The more important point is how long is it taking the server to process that? Maybe that's not even the slowest par of the query?
That part was taking 25 % of the cost. I created a coverind index on the columns specified in the select statement for the two tables. Now it is doing "index scan"...is index scan better than clustered index scan? I see the I/o has reduced to half.
February 11, 2011 at 3:28 pm
sqldba_icon (2/11/2011)
Ninja's_RGR'us (2/11/2011)
Unlikely. The problem with this setup if that you are basically downloading the whole table.Unless you can bring that down to 3% and ideally very much less than that then you're screwed with a scan.
The more important point is how long is it taking the server to process that? Maybe that's not even the slowest par of the query?

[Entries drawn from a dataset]
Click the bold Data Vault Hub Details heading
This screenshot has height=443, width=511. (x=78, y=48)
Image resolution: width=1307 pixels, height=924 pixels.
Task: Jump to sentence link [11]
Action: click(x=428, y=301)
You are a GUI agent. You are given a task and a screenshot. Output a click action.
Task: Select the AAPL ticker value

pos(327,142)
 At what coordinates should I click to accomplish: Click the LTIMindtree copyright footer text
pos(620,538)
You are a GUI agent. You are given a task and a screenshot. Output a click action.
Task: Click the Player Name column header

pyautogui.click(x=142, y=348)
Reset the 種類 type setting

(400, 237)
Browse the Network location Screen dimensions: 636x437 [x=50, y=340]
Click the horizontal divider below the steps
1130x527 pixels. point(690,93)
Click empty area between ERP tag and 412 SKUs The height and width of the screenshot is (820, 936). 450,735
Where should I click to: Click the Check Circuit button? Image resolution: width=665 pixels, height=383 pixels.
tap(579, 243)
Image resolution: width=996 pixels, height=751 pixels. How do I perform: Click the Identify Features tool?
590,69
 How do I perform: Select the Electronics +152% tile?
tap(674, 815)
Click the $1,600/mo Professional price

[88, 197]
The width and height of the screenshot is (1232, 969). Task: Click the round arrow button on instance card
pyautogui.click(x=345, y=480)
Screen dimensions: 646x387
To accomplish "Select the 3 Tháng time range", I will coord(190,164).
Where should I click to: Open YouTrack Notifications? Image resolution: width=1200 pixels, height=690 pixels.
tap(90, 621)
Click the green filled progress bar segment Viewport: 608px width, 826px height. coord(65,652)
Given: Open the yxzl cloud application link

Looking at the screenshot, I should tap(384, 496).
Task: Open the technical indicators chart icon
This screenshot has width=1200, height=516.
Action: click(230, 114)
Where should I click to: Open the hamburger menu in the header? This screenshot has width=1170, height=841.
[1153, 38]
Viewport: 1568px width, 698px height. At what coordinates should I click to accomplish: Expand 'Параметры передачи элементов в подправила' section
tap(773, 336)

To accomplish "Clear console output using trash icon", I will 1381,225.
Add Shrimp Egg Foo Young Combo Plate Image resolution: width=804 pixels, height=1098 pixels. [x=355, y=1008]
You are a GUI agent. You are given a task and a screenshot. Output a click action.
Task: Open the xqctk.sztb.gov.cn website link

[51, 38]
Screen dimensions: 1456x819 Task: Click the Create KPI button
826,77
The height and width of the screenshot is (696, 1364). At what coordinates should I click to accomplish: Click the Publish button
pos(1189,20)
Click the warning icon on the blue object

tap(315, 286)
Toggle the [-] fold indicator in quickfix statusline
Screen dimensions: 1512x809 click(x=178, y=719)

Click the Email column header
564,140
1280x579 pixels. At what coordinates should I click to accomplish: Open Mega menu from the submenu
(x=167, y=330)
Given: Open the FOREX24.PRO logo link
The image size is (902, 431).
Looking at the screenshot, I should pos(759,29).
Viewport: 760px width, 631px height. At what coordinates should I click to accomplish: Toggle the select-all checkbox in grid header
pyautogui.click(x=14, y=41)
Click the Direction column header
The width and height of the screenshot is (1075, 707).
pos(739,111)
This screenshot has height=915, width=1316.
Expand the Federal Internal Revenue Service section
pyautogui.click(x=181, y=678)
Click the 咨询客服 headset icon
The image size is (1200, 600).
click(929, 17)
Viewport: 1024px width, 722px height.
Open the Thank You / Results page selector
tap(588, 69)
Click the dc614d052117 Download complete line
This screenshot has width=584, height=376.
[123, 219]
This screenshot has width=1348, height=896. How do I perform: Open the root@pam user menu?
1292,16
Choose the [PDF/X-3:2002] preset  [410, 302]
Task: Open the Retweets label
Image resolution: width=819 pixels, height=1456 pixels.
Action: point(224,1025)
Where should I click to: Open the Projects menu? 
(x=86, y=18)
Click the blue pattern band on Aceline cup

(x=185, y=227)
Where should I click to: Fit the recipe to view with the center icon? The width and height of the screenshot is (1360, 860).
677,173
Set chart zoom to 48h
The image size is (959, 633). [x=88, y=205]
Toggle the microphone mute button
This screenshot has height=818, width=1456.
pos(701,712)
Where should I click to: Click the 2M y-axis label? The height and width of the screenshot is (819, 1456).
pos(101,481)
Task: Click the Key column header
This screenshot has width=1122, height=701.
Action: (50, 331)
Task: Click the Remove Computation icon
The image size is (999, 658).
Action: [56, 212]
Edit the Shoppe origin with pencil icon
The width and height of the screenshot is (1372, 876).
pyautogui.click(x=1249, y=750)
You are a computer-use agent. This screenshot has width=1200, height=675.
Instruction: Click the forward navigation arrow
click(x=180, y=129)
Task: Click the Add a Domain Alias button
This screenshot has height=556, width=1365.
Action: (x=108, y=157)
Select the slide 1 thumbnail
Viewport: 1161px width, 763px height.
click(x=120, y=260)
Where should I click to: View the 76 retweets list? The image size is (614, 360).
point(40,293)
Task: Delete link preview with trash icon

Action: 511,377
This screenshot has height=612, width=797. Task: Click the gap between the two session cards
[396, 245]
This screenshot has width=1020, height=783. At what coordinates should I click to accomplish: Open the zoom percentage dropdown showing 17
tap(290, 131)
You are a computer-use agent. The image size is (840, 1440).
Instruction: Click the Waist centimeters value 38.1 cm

### Problem
Write the next part of the forum thread about SQL Server index scans, picking up after its final line. The data comes from a source unrelated to the text.

### Answer to the task
That part was taking 25 % of the cost. I created a coverind index on the columns specified in the select statement for the two tables. Now it is doing "index scan"...is index scan better than clustered index scan? I see the I/o has reduced to half.
Depends on how many inserts / updates in the table.
Best thing to do is let it run for a while and see if you're getting more reads than writes on that index. You also need to see if you didn't increase locking issues. With only 60K rows I don't think this is an issue, but backups, reindex and logs can also become a problem if you add too many indexes. The problem is that you find out how much is too many when you hit the wall :w00t:.